In de verte ziet een menigte Hem al aankomen en begint met luide stem God te prijzen voor alle machtige werken die zij hebben gezien. “Gezegend is de Koning die komt in de Naam van de Heer, vrede in de hemel en glorie in het allerhoogste!”, scanderen ze.
Maar tussen de menigte staan ook wat Farizeeërs. Pharisee is afgeleid van het Aramese woord peras, wat verdelen en scheiden betekent. Sommige Bijbelcommentaren stellen dat de Farizeeërs separatisten waren. Ze zorgden voor maatschappelijke polarisering, maar zagen dat zelf anders: zij beschouwden zichzelf als een bevoorrechte elite die zich had afgescheiden van de zonde.

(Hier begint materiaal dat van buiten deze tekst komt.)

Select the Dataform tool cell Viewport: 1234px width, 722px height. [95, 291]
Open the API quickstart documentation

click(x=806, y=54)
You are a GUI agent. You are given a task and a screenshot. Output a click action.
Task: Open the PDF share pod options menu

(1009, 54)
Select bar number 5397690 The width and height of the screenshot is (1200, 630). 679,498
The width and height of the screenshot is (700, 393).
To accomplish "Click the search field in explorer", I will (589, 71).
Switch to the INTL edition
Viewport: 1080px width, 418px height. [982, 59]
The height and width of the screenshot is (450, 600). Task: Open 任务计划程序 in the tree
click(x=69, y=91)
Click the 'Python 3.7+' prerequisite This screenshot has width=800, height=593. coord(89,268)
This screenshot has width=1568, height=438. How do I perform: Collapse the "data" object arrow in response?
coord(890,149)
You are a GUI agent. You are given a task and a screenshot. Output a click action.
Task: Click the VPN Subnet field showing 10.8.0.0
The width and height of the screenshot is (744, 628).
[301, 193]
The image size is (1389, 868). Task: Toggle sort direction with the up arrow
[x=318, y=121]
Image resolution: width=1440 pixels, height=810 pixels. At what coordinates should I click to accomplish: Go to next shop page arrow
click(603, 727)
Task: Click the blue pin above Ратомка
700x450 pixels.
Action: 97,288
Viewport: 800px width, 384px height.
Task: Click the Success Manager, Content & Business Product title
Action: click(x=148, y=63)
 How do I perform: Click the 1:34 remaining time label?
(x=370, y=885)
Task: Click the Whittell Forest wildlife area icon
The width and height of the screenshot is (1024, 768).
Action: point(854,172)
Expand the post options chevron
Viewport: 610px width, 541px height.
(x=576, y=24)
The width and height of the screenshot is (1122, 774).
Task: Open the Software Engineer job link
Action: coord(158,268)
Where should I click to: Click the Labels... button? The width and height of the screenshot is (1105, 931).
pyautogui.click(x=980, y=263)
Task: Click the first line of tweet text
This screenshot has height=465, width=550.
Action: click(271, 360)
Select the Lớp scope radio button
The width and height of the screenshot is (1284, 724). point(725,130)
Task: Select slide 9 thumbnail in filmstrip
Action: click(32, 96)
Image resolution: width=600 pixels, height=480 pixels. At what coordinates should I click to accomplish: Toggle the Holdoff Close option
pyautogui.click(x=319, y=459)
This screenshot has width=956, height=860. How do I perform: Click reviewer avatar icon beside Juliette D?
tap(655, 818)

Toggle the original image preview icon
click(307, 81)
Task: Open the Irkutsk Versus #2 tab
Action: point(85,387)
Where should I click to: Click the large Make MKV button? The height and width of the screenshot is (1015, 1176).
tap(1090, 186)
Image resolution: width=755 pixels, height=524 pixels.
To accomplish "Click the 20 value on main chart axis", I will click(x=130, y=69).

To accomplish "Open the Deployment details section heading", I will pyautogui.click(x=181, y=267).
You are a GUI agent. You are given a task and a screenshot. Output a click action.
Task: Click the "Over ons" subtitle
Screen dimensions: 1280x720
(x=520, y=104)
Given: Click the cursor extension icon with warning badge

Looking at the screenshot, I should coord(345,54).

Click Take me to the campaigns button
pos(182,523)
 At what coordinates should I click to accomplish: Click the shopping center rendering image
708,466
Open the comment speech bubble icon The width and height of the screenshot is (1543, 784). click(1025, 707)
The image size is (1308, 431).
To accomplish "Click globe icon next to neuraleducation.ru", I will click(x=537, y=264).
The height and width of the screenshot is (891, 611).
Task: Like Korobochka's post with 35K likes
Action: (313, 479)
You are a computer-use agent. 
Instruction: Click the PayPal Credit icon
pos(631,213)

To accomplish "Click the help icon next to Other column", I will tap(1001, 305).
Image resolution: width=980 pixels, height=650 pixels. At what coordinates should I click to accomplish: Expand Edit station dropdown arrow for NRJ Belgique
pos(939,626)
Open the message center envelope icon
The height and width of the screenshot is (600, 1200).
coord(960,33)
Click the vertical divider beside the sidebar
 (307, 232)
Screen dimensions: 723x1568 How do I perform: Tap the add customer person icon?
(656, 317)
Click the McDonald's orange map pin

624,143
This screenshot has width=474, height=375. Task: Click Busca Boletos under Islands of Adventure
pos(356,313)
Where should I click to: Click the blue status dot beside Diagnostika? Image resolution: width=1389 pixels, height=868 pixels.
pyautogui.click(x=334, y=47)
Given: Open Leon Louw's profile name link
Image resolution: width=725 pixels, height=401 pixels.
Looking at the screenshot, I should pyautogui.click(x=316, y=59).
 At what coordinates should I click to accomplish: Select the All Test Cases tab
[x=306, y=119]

En dus zeggen ze tegen Jezus: “Leraar (meester), berisp uw discipelen!”
- De discipelen noemen Jezus Koning die komt in de Naam van de Heer, en ze loven Hem.
- De Farizeeën noemen Jezus leraar, en ze geven hem orders.
Dat toont meteen al dat hier sprake is van een verschil in visie. De discipelen ontwaren iets goddelijks in Jezus, ze erkennen Hem als een gezondene. De Farizeeën zien Hem als niet meer dan een leraar, en ze menen op gelijke voet te staan. Mogelijk vinden ze al die ophef zelfs wat overdreven. Zijn ze afgunstig? Ook zij weten immers veel over de Thora, en moet je zien wat voor eer Hij krijgt! Het mooiste vervoermiddel wordt voor Hem geregeld, iedereen spreidt de duurste jassen uit over de grond en wat een lof wordt Hem toegezwaaid. Die man lijkt warempel God wel!
Hoeksteen
Maar in plaats van zich tot Zijn leerlingen te richten, richt Jezus zich tot hen. Tot de Farizeeën. “Ik zeg je dat als zij hun mond zouden houden, de stenen het zouden uitschreeuwen!”, antwoordt Hij. De stenen schreeuwen het uit, omdat ze weten wie hun hoeksteen is: de steen die door de bouwlieden werd afgekeurd.
Als ze Hem zien, dan ontspringt in hun hart een diepe vreugde. Ze kunnen zich niet langer inhouden, want daar nadert hun Koning, hun Heer.. Jezus! Ze loven God, omdat ze voelen dat in en door Hem, de Schepper van hemel en aarde hen nabij is.
Die vreugde wordt door de Farizeeën niet gedeeld. Zij bekijken de situatie vanuit een totaal ander perspectief. Dat brengt ons bij twee verschillende manieren waarop je kunt kijken naar dit verhaal.
- Door natuurlijke ogen. Nabij de Olijfberg stuurde Jezus twee handlangers erop uit om in een naburig dorp een vervoersmiddel te ontvreemden. In dat gestolen vervoersmiddel rijdt hij nu richting Jeruzalem. Tijdens zijn rit liet hij zich omringen door neergeworpen jassen van zijn volgers. Enkele hooggeplaatste Farizeeërs spreken van een “massapsychose”, en constateren dat de sekteleider in korte tijd duizenden mensen heeft weten te beïnvloeden.
- Door geestelijke ogen. Jezus ging op weg naar Jeruzalem. Terwijl Hij van de Olijfberg vertrok, werd de Schepper van hemel en aarde op talrijke manieren geprezen: door de eigenaar van een rijtuig, die besefte dat al het bestaande toebehoort aan de Eeuwige.
- Door de mensen die bereid waren hun dure mantels af te staan.
- Door de mensen die uitbraken in vreugde, en die de God van hemel een aarde prezen.
- Door allen die Jezus palmtakken toewuifden.
- Door allen die Hem erkenden als Koning en vredevorst.
- Door allen die Hem verwelkomden in naam van de Eeuwige.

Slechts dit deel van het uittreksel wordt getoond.